How to Do Differential Item Functioning (DIF) Studies Using Item Response Theory
A powerful methodology for identifying biased items is the “differential item functioning,” or DIF, study. When items function differently for different populations, it is referred to as DIF. DIF is a necessary but not sufficient condition for item bias. The results of DIF studies can be followed by investigations into the sources of, and the elimination of, item bias.
Item Response Theory (IRT) is an extension of classical measurement theory, and a fundamental IRT concept, the “Item Characteristic Curve” (ICC), can be used to define two forms of DIF: uniform and non-uniform. IRT methods can also be used to detect DIF in dichotomously scored items. An alternate approach using logistic regression can be used to identify DIF in both dichotomous and polytomously scored items.

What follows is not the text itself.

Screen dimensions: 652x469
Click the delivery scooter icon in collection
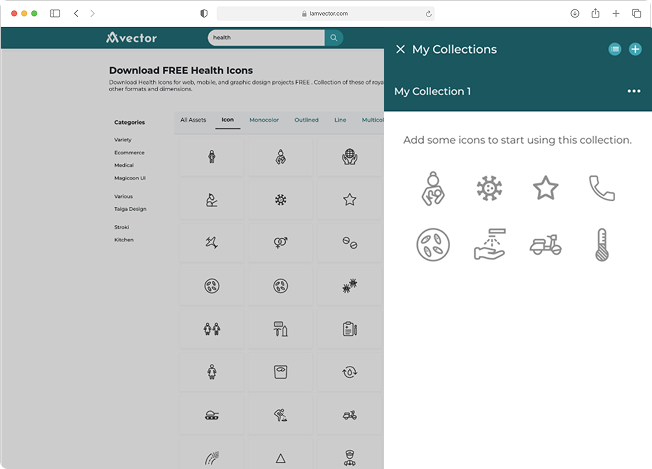545,244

This workshop will provide participants with the knowledge necessary to use both IRT and logistic regression to conduct DIF studies. First, the IRT concept of the ICC will be presented and used to define “uniform” and “non-uniform” DIF. The use of IRT methods, using MULTILOG, for identifying items that exhibit DIF will be introduced. Participants will be given a step-by-step procedure for using MULTILOG to fit two-parameter logistic ICCs to item scores and the use of two methods for identifying DIF: comparing ICC parameters, and computing the area between ICCs, for different populations. This procedure will be modeled for participants by showing its use, from beginning to end, to analyze item scores from dichotomous items on the Geriatric Depression Scale (GDS).

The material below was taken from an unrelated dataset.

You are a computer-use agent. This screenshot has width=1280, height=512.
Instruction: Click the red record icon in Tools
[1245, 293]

Participants will next be shown, in the same pedagogic manner, how to use binary logistic regression in SPSS to identify uniform and non-uniform DIF in scores from GDS items, and how to use the results of these analyses to plot ICCs for items exhibiting DIF. Participants will also be shown how to use ordinal logistic regression to test for uniform and non-uniform DIF in the responses to polytomously scored items. This approach will be demonstrated using scores from the depression subscale on Hudson’s MPSI.
Participants will learn how to follow-up the identification of items exhibiting DIF with research to identify whether bias exists in the item, the sources of the bias, and what can be done to eliminate the bias. Participants can expect to leave this workshop with a basic understanding of the conceptualization of DIF using ICCs; beginning skills in the use of IRT and logistic regression for conducting DIF studies; and the ability to use results from DIF analyses for developing measures for use in social work research and practice that are unbiased, and culturally and population sensitive.